Barrett Lyon, a security expert who specialises in protecting companies against denial of service attacks, said the LOIC program is fairly rudimentary but effective if used by thousands of people. “It doesn’t have a lot of bells and whistles. It’s not as focused as it could have been. If they got their software together in a more sophisticated kind of way, this kind of thing could have gotten easier with more violence.”
Lyon said depending on the time of day there were 500-10,000 computers involved in the attacks.
“10,000 people have quite a bit of fire power,” he added.
CREDIBLE COUNTERFORCE
Digital activism is not new. Activists slowed police websites in the Philippines in 2006 and DDoS attacks have been used previously in real conflicts.
In 2007, a series of attacks targeted websites of the Estonian parliament, government ministries, banks and media organisations, sparked by a row between Russia and Estonia over the removal of a Soviet World War Two memorial.
And during the brief 2008 war between Georgia and Russia over breakaway South Ossetia, attacks disabled and took offline websites in all the countries involved.

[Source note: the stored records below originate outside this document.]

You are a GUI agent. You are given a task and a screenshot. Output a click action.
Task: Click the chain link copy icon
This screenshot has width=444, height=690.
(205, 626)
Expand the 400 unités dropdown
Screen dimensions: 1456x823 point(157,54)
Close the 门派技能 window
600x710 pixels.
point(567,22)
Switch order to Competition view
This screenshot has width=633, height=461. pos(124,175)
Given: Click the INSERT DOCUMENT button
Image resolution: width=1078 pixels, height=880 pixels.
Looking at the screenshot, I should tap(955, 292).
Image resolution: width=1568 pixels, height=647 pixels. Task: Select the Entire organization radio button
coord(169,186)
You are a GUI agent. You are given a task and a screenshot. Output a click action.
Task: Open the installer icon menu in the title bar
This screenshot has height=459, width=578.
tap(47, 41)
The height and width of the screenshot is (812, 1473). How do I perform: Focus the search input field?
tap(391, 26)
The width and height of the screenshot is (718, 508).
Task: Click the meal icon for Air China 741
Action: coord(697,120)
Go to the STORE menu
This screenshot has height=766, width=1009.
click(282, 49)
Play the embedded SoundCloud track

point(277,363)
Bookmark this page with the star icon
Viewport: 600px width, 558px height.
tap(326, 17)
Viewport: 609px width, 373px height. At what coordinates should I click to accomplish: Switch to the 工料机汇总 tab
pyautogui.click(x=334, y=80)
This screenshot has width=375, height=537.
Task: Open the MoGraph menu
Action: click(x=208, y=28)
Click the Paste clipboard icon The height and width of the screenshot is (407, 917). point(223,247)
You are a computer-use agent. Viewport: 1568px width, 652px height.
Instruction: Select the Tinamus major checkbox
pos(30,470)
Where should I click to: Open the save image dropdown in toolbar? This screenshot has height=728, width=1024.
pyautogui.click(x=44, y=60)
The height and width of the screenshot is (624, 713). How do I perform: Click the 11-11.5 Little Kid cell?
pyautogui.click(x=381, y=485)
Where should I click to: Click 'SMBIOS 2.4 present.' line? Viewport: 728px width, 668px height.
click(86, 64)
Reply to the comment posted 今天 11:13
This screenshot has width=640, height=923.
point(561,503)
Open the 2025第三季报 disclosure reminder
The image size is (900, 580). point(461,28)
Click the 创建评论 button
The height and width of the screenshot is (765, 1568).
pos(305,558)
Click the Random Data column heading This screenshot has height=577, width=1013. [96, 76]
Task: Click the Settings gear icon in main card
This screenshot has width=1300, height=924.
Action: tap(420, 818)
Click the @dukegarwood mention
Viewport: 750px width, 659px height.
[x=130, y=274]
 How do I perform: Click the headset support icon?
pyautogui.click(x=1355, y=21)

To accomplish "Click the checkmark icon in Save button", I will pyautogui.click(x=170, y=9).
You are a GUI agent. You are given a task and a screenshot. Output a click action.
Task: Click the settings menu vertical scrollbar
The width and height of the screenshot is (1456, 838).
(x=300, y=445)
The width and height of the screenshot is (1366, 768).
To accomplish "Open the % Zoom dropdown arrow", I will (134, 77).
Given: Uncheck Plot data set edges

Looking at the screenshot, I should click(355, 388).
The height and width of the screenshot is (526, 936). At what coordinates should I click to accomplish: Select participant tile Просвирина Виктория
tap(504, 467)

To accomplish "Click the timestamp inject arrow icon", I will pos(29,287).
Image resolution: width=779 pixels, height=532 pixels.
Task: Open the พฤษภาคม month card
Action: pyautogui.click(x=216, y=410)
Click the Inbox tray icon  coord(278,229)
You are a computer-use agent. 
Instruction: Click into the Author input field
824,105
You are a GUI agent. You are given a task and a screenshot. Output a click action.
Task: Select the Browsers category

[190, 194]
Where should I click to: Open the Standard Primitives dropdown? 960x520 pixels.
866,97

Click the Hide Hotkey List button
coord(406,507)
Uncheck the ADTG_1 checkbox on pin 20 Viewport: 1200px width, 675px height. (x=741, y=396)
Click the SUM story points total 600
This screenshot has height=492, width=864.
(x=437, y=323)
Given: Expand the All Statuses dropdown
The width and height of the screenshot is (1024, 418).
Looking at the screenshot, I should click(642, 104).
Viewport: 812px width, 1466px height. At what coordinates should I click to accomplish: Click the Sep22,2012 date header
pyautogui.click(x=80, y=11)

“This (the WikiLeaks-inspired action) may be the biggest of its kind, it may be the most important, but it’s certainly not the first,” said Ben Edelman, an assistant professor at Harvard business school, and an expert on the economics of computer security.
So is the cyber-activism of Anonymous akin to a virtual war? Activists Reuters spoke to seemed happier to compare it with a student or worker sit-in. “Yes, I think it is like a sit-in, not a cyberwar,” said tflow.
But the broad grouping and loose leadership structure of Anonymous also causes some concern in its ranks.
“Things are so unorganised here… frustrating watching it,” said Noms9001. “Anonymous as a whole is a beautiful concept. But I think these operations can be run better… There has to be a balance between control and anarchy, too much of both within Anonymous derails everything.”